The moment was a significant olive branch to activists who lay far outside of her political base, and one that sparked some hope for change in Iowa. But the new law wasn’t nearly enough for the activists. They pushed for more reforms. And the backlash to demonstrations that continued around the state and the nation soon set Reynolds on a collision course with the Black Lives Matter movement — and, in a very real sense, one particular protester.

Iowa Gov. Kim Reynolds signs bipartisan legislation Friday, June 12, 2020, in Des Moines, Iowa banning most police chokeholds and addressing officer misconduct. Supporters of the bill stand behind Reynolds, many wearing masks, with their fists raised.
On June 12, 2020, a little more than two weeks after the murder of George Floyd in Minneapolis, Iowa Governor Kim Reynolds signed bipartisan legislation banning most police chokeholds and addressing officer misconduct. (Olivia Sun/The Des Moines Register via AP/file)
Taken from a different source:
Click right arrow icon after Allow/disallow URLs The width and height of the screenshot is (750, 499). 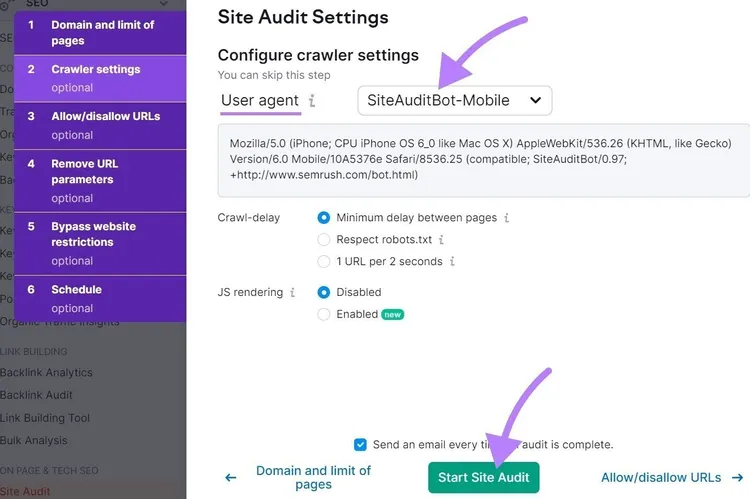pos(738,477)

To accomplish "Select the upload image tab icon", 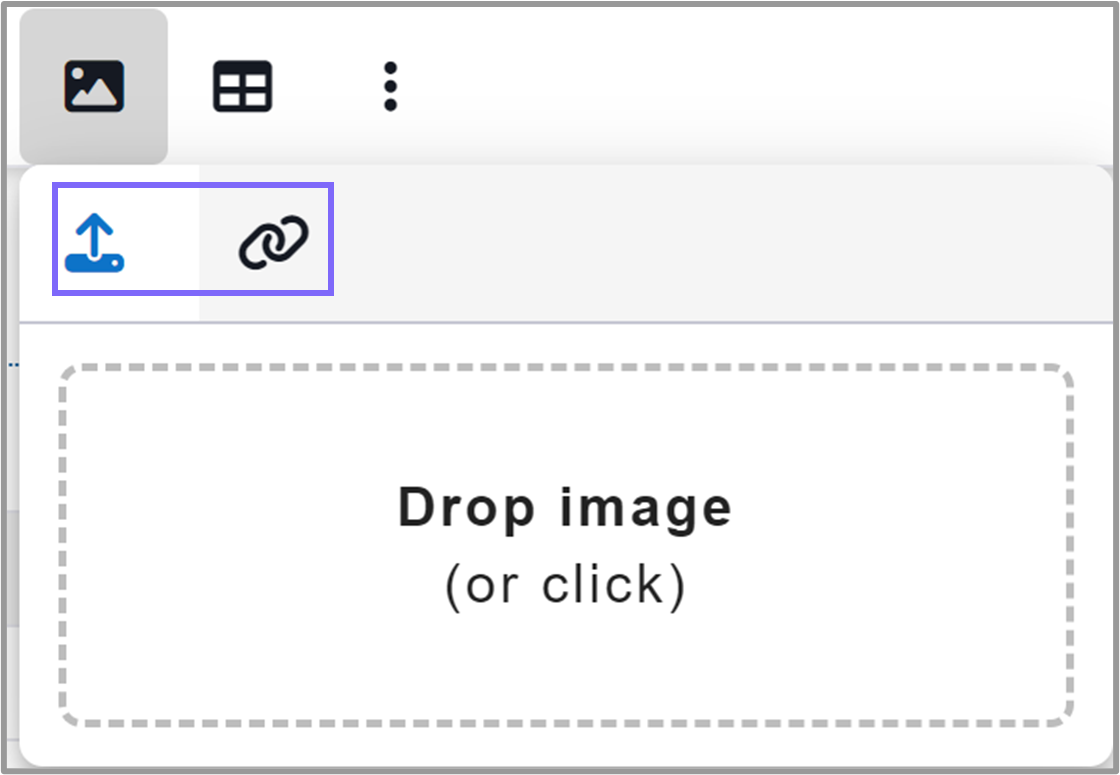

Jaylen Cavil, then 23 years old, and other members of the Des Moines Black Liberation Movement had become something of a shadow to Reynolds after she signed the More Perfect Union Act. They showed up every day outside her office to pressure her to restore voting rights to ex-felons, chanting, “Hey Kim! Use your pen! Sign that s***! Use your pen. Sign that s***! 60,000! 60,000! Need to vote!”

On June 30, 2020, they took that campaign on the road, about two dozen of them trailing Reynolds along highways hugged tightly by cornfields as she headed to events 90 miles northeast of Des Moines. Under the gaze of a 15-foot tall longhorn bull at the entrance to the small rural community of Ackley, they gathered with their cow bells and megaphones at the edge of a two-lane road outside Family Traditions Meat Co. while she toured the small business and picked up a “brisket bomb” sandwich for lunch.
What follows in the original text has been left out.